- Task description -
Render the material below as a Markdown table with the columns Row and Line. Start at the line that contains "The height and" and end at the line that contains "at that location.", and leave out blank lines and pictures.

- Study material -
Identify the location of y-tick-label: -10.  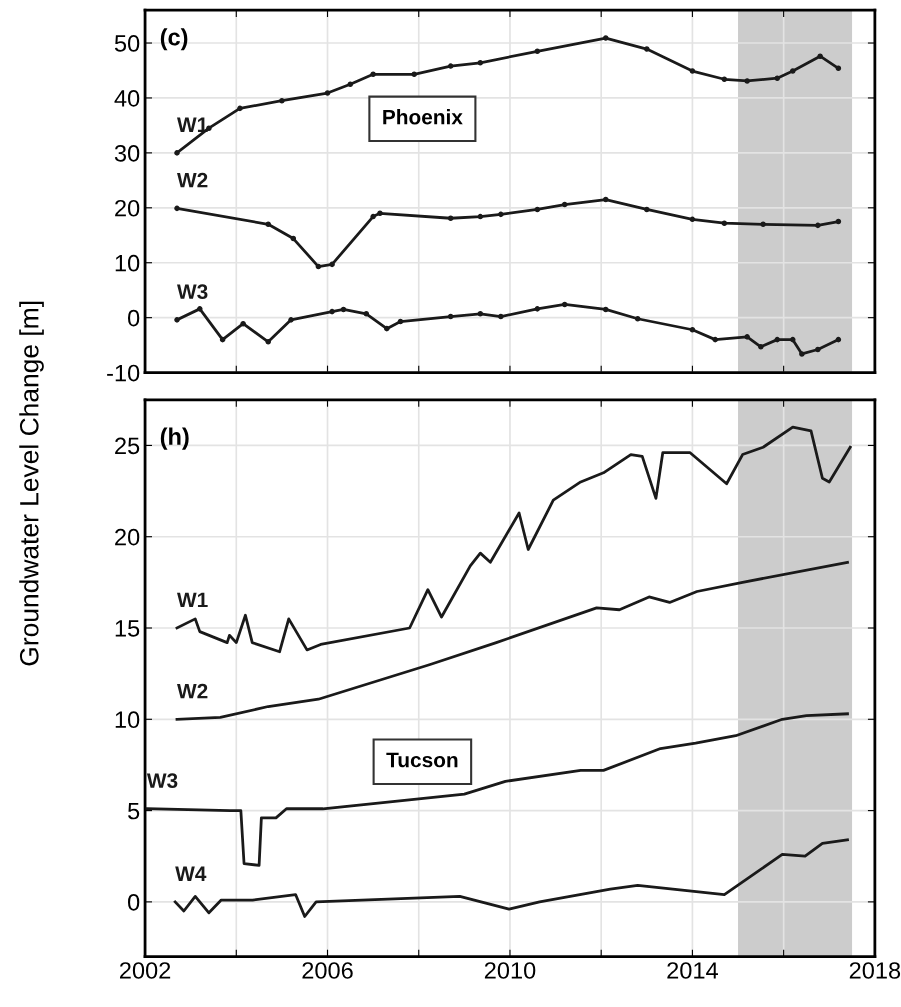
(124, 373).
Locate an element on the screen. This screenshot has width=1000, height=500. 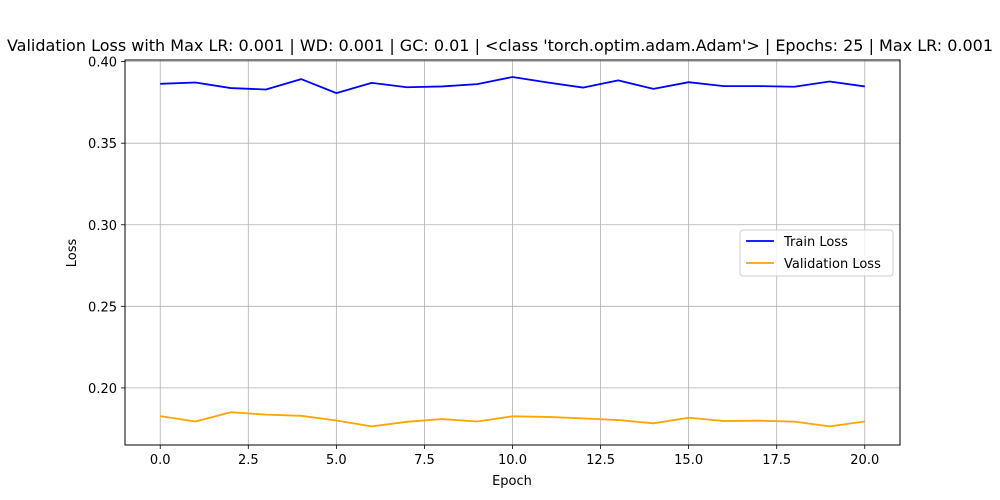
x-tick-label: 5.0 is located at coordinates (336, 460).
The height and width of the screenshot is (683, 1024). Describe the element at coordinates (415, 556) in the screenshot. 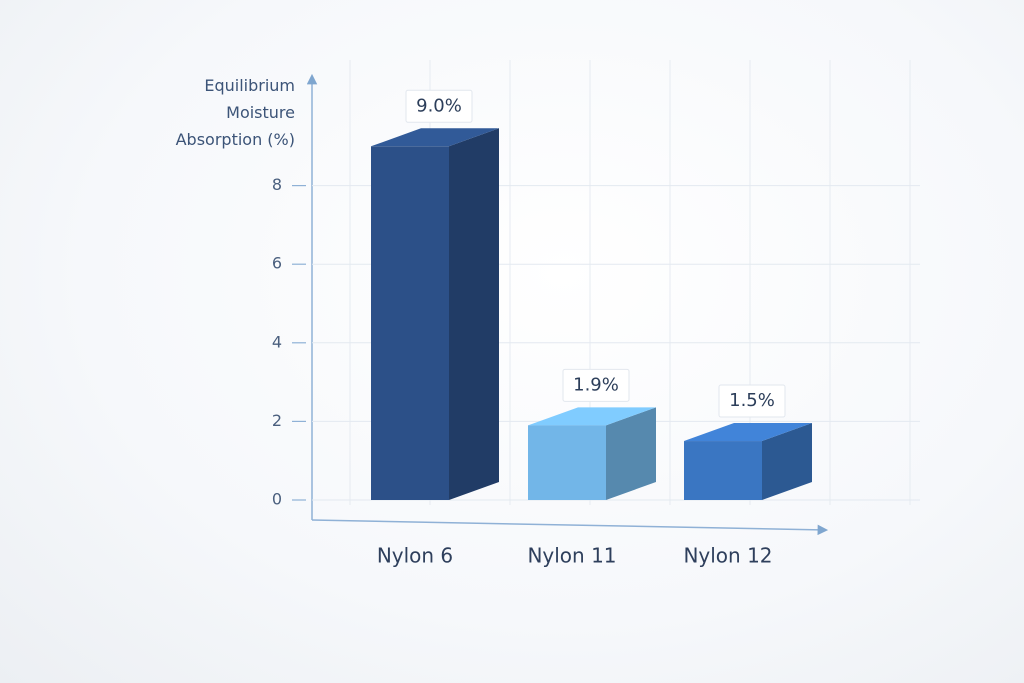

I see `x-tick-label: Nylon 6` at that location.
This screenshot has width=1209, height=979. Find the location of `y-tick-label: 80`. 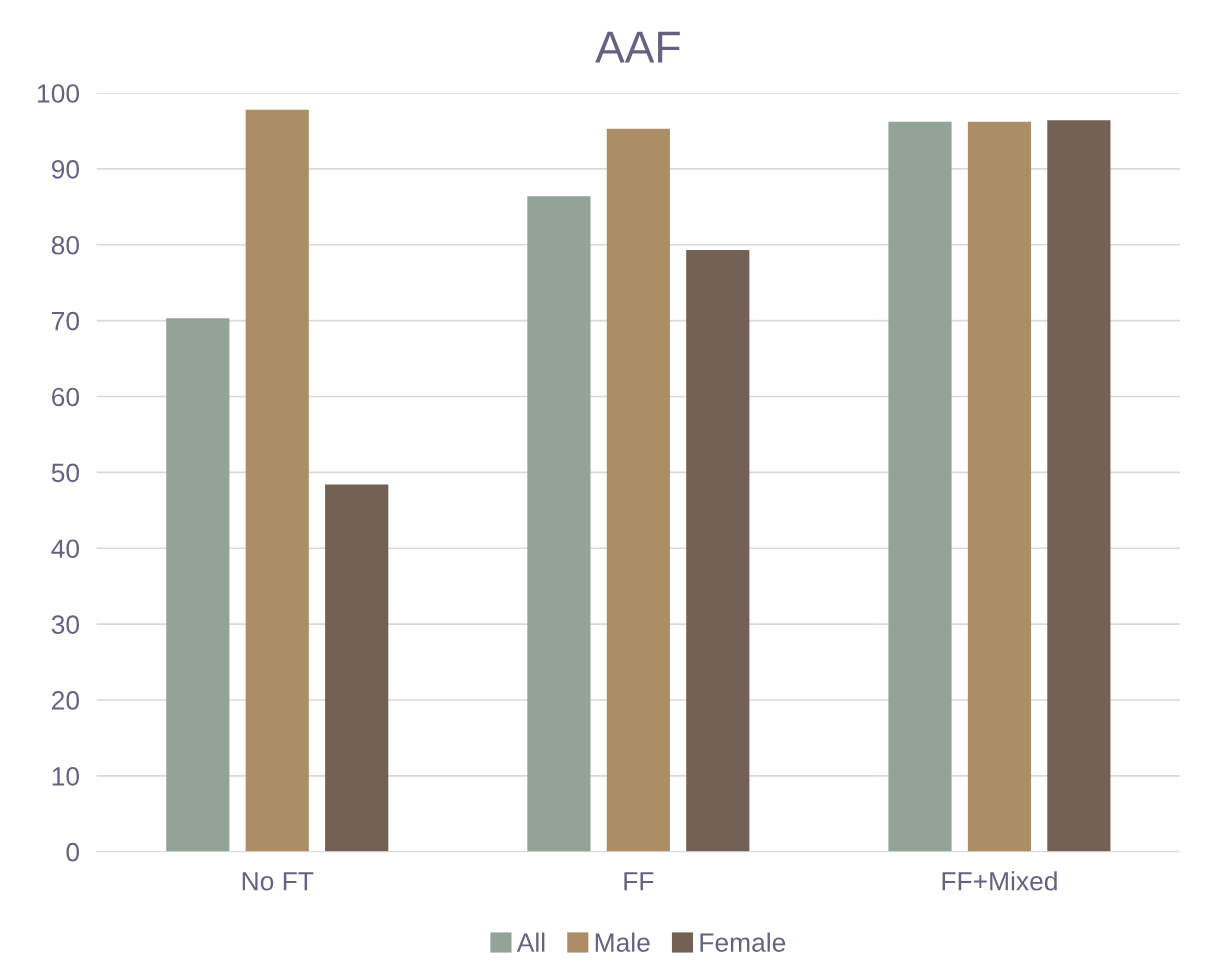

y-tick-label: 80 is located at coordinates (66, 245).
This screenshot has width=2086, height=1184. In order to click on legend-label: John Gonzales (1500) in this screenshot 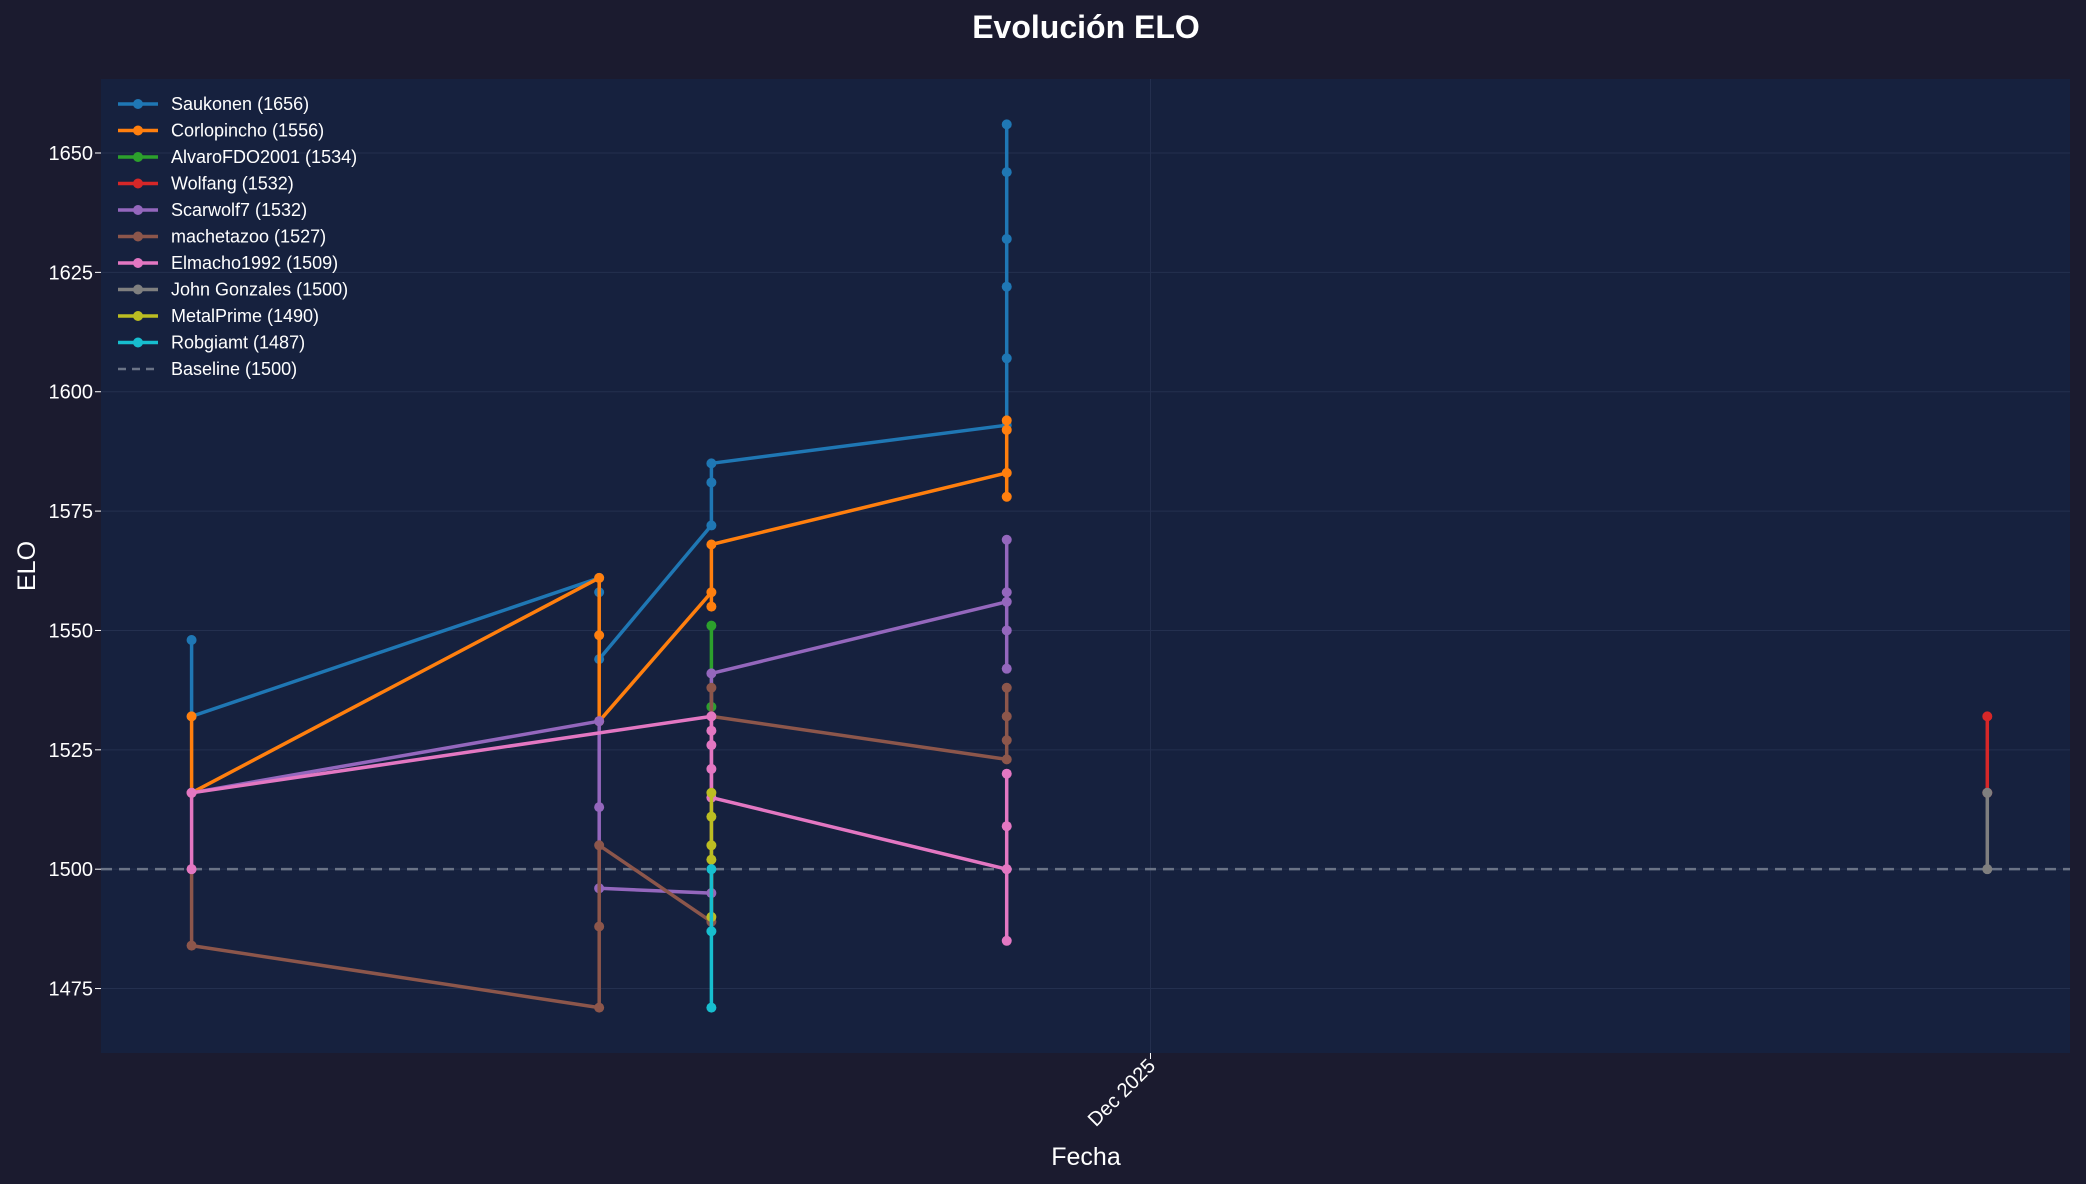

- Response for this exercise -
| Row | Line |
|---|---|
| 1 | The height and width of the screenshot is (683, 1024). Describe the element at coordinates (415, 556) in the screenshot.  |
| 2 | I see `x-tick-label: Nylon 6` at that location. |